Craignant les attentats terroristes, la majorité de la population française est pessimiste face à la situation sécuritaire du pays, six personnes sur dix déclarant ne plus se sentir en sécurité, selon un sondage IFOP-FIDUCIAL.

L'enquête a révélé que 93% des Français pensent que la menace de nouvelles attaques terroristes est élevée et 71% estiment que la situation sécuritaire en France a empiré au cours des cinq dernières années.

De façon plus générale, 59% des répondants ont dit ne pas se sentir en sécurité n'importe où, avec près d'un sur quatre (24%) optant pour «tout à fait d'accord» avec la déclaration.

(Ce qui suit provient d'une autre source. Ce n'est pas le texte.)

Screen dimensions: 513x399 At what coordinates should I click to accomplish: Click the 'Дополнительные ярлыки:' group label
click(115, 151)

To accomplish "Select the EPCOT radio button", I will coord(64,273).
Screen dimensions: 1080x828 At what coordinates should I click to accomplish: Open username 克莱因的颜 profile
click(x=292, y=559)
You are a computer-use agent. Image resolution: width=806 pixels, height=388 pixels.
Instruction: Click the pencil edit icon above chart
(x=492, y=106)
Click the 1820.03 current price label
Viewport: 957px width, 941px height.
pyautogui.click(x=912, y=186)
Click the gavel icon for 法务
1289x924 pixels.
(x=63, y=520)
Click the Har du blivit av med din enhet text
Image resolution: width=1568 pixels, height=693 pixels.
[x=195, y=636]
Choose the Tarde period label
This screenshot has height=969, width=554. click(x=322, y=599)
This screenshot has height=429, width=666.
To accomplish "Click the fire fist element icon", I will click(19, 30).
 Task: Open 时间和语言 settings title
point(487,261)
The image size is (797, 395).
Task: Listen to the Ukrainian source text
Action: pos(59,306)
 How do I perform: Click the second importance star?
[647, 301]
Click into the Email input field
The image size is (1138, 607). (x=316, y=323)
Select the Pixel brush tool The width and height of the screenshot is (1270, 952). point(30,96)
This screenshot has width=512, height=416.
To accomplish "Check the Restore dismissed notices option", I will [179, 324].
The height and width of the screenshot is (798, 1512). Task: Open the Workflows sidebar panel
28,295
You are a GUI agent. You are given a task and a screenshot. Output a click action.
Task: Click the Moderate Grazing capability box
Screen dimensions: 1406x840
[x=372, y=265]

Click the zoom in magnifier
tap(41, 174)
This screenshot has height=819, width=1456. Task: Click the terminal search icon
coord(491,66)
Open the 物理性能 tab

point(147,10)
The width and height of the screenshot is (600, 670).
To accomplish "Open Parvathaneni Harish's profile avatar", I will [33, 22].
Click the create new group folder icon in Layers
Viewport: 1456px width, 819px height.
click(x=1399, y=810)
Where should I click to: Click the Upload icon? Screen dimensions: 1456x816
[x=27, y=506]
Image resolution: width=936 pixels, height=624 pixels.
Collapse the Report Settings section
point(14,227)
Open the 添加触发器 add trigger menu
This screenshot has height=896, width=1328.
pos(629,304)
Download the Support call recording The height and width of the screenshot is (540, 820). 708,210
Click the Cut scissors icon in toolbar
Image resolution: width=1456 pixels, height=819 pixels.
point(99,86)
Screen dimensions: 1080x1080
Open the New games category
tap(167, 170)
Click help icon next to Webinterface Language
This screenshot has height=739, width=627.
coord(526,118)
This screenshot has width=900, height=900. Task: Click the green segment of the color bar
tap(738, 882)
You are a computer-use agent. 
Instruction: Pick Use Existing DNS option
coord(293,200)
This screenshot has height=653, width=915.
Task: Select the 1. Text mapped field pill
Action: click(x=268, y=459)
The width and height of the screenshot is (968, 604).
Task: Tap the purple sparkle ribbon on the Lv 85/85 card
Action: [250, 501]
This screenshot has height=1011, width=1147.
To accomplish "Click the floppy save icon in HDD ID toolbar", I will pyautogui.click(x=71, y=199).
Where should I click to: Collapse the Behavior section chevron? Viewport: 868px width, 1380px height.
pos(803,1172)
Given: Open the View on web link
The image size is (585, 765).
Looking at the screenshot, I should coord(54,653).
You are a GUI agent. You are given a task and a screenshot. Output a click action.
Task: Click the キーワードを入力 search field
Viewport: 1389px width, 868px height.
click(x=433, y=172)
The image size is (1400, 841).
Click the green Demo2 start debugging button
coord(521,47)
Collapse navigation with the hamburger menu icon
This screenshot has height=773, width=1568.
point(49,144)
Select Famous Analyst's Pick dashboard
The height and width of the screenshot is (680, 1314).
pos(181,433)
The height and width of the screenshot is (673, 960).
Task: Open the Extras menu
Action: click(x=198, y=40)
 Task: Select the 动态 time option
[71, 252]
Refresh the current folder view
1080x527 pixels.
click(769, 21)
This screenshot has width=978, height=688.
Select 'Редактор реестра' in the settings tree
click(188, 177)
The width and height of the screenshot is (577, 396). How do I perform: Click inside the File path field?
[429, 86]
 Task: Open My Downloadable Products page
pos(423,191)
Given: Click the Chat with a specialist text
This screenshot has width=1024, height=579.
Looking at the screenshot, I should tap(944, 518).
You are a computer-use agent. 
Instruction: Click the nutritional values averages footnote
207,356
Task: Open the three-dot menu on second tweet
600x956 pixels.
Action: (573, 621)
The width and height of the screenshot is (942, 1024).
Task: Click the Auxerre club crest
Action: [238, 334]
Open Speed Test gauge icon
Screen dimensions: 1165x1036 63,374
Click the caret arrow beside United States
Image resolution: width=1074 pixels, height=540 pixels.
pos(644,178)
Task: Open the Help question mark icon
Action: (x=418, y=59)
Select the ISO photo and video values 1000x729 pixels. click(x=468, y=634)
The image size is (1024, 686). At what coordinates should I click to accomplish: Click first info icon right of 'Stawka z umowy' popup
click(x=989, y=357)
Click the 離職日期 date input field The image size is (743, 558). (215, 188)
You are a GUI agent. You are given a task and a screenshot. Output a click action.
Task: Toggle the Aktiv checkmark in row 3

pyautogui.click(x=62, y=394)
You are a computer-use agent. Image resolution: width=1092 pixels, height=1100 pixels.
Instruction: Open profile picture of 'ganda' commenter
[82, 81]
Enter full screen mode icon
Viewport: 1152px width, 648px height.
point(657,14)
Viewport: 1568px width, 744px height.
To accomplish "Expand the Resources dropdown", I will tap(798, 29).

Les Français interrogés sont  massivement favorables à  l’expulsion systématique des étrangers condamnés à des peines de prison pour crimes et délits graves (88%),  la suppression des aides sociales aux parents de mineurs récidivistes en cas de carence éducative (81%) ou encore l’arrestation et l’incarcération des personnes faisant l’objet d’une fiche S (76%). Notons néanmoins que la reformation de la police de proximité proposée par Emmanuel Macron, Benoit Hamon ou Jean-Luc Mélenchon est la mesure la plus plébiscitée (91%).

Faut-il y voir un effet de l’affaire « Théo » ? La promesse non tenue du programme de François Hollande en 2012, concernant la remise obligatoire d’un récépissé certifiant un contrôle de Police, est approuvée par 60 % des sondés. A noter que les forces de l’ordre bénéficient d’une image majoritairement positive (90% pour la gendarmerie, 84% pour la police nationale et 73% pour la police municipale).

Enfin, environ un Français sur deux interrogé juge qu’aucun des deux présidents (François Hollande et Nicolas Sarkozy) n’a mieux agi que l’autre en matière de terrorisme et de délinquance. A l’approche du premier tour, 60 % souhaitent que l’état d’urgence soit maintenu après l’élection présidentielle. La sécurité est un enjeu crucial pour le 1er tour prévu le 23 avril.